Rewrite the part of the records that opens with the line containing "Click the FREE Returns link" and closes with the final line of the records, replacing "GUI agent" with "computer-use agent" and leaving everything else unchanged.
........
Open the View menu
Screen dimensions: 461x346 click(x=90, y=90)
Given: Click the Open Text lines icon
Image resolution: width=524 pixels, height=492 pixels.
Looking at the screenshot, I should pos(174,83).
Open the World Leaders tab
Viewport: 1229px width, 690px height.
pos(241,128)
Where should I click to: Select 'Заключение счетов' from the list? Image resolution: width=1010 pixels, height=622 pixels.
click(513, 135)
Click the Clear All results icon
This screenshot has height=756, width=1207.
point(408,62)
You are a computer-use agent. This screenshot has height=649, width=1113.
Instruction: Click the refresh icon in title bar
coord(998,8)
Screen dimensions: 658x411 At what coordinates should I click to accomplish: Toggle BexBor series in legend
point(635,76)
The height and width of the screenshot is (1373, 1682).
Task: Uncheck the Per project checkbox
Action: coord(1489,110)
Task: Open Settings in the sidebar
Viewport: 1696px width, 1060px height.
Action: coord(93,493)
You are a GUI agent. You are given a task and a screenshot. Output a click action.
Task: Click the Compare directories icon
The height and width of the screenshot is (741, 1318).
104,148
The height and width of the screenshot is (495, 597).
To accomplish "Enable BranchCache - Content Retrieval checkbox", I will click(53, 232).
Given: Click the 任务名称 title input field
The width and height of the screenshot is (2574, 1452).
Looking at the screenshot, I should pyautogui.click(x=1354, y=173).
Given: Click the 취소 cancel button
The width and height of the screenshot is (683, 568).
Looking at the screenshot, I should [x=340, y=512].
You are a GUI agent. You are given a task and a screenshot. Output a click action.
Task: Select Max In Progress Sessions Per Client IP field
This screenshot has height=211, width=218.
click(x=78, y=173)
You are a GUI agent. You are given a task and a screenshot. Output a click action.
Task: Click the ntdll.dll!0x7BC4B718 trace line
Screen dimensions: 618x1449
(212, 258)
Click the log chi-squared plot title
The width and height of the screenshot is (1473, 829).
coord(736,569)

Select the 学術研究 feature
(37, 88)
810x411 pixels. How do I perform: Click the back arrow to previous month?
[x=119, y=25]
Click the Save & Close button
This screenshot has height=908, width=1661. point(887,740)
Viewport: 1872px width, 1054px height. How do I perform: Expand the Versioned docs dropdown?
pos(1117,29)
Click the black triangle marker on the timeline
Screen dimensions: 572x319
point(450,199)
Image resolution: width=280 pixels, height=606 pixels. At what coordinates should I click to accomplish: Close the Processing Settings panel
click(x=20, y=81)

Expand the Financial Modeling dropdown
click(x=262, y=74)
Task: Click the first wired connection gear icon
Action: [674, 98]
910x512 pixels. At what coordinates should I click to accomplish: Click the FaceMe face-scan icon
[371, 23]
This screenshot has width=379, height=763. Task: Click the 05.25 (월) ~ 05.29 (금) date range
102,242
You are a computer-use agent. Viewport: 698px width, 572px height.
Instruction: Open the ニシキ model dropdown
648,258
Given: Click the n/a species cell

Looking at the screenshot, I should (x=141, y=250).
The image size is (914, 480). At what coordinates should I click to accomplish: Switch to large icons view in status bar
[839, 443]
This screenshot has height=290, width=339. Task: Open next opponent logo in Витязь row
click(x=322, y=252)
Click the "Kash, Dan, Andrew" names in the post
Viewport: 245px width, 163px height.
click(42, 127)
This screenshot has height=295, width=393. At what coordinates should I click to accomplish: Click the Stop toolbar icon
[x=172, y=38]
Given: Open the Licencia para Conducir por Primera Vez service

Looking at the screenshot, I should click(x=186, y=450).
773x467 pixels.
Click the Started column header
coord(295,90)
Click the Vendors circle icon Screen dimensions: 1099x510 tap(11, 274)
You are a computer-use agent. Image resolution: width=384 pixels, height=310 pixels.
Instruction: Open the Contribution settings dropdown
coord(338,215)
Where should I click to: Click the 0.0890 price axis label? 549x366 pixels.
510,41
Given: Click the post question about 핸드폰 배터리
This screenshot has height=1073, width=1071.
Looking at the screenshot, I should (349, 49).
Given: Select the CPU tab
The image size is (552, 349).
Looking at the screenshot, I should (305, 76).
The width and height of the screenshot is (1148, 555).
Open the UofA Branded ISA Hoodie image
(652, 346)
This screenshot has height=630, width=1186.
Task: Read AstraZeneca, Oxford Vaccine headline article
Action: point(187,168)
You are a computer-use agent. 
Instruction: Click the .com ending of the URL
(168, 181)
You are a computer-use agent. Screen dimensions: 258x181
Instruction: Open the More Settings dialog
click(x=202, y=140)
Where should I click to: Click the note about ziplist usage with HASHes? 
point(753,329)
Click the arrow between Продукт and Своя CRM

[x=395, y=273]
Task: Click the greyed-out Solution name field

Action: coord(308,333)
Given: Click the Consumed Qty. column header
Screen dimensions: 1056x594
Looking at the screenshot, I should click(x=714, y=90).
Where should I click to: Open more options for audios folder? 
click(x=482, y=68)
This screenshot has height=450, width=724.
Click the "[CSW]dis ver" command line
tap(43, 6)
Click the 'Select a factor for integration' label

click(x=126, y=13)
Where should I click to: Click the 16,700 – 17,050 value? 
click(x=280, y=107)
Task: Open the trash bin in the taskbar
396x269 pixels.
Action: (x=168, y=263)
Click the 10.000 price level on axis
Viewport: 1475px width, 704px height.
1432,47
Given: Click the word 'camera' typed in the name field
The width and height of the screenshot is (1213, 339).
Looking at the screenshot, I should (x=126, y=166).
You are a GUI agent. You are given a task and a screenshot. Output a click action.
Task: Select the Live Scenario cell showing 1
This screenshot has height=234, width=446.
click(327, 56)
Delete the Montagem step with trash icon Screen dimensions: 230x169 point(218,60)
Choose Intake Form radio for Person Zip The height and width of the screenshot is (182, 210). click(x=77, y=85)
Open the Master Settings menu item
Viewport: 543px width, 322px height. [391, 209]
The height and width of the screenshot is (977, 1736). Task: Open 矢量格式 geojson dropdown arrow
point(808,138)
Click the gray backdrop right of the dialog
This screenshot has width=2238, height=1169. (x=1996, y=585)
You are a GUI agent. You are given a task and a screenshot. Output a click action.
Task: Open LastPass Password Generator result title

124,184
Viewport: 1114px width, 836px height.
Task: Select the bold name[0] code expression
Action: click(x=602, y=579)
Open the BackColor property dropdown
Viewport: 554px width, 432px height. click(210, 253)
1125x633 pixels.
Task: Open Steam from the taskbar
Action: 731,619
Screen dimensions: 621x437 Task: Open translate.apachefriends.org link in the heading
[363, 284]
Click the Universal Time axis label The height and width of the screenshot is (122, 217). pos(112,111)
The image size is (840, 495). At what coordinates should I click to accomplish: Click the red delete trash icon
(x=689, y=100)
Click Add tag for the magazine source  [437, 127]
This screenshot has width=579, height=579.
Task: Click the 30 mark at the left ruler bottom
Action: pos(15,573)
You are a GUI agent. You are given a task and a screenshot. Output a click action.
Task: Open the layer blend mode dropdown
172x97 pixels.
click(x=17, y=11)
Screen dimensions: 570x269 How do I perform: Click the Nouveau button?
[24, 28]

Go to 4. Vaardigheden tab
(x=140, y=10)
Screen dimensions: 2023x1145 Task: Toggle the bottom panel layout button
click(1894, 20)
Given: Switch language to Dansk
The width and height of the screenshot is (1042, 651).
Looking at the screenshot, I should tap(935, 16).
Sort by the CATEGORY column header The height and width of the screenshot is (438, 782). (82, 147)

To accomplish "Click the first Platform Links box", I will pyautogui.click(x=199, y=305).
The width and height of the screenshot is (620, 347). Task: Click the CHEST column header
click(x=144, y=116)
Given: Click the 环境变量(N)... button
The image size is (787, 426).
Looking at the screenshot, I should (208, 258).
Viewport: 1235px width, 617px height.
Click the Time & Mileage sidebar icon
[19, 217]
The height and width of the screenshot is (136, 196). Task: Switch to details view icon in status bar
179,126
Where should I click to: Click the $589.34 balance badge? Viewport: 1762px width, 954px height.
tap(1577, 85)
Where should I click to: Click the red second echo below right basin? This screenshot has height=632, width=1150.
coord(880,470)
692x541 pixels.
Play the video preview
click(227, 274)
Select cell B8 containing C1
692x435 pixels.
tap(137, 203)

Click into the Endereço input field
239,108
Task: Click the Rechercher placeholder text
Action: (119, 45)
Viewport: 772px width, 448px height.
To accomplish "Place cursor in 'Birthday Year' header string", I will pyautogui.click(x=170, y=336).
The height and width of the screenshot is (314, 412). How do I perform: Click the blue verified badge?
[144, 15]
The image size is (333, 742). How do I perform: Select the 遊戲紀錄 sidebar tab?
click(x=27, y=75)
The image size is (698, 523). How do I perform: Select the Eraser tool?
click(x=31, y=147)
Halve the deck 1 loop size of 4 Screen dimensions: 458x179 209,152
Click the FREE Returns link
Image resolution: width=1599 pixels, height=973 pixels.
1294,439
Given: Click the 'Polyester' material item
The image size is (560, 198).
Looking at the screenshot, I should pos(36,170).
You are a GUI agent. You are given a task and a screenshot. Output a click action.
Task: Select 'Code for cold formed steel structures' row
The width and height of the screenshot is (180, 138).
........
### Exercise answer:
Click the FREE Returns link
Image resolution: width=1599 pixels, height=973 pixels.
1294,439
Given: Click the 'Polyester' material item
The image size is (560, 198).
Looking at the screenshot, I should pos(36,170).
You are a computer-use agent. You are given a task and a screenshot. Output a click action.
Task: Select 'Code for cold formed steel structures' row
The width and height of the screenshot is (180, 138).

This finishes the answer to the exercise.